RAW DATA:

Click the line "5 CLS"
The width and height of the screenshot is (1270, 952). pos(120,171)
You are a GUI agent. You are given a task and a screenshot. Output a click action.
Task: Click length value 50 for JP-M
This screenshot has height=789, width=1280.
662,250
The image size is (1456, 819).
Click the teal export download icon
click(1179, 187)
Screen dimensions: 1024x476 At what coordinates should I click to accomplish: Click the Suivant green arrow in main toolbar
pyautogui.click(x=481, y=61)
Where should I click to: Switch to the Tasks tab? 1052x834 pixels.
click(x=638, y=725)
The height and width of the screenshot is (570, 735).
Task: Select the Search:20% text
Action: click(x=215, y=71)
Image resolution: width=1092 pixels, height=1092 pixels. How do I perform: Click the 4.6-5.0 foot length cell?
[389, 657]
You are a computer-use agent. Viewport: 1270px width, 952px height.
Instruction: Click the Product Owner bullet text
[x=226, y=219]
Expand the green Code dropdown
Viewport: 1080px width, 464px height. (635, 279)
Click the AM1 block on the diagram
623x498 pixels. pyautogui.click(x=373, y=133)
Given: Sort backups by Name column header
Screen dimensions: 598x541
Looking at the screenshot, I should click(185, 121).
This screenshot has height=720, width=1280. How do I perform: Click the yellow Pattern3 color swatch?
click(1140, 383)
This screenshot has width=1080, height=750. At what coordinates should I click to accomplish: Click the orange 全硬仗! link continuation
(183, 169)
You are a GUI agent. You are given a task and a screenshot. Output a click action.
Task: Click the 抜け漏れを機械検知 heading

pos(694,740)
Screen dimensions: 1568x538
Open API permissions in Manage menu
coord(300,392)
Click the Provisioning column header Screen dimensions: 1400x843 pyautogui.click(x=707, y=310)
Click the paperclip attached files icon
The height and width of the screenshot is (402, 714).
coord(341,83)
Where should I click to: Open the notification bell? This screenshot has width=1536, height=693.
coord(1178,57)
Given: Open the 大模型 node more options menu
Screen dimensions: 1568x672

SET EXERCISE: Turn everything from the start of the records down to the line containing "click(1179, 187)" into a Markdown table with the columns Row and Line, skipping any blank lines.

PROBLEM SOLUTION:
| Row | Line |
|---|---|
| 1 | Click the line "5 CLS" |
| 2 | The width and height of the screenshot is (1270, 952). pos(120,171) |
| 3 | You are a GUI agent. You are given a task and a screenshot. Output a click action. |
| 4 | Task: Click length value 50 for JP-M |
| 5 | This screenshot has height=789, width=1280. |
| 6 | 662,250 |
| 7 | The image size is (1456, 819). |
| 8 | Click the teal export download icon |
| 9 | click(1179, 187) |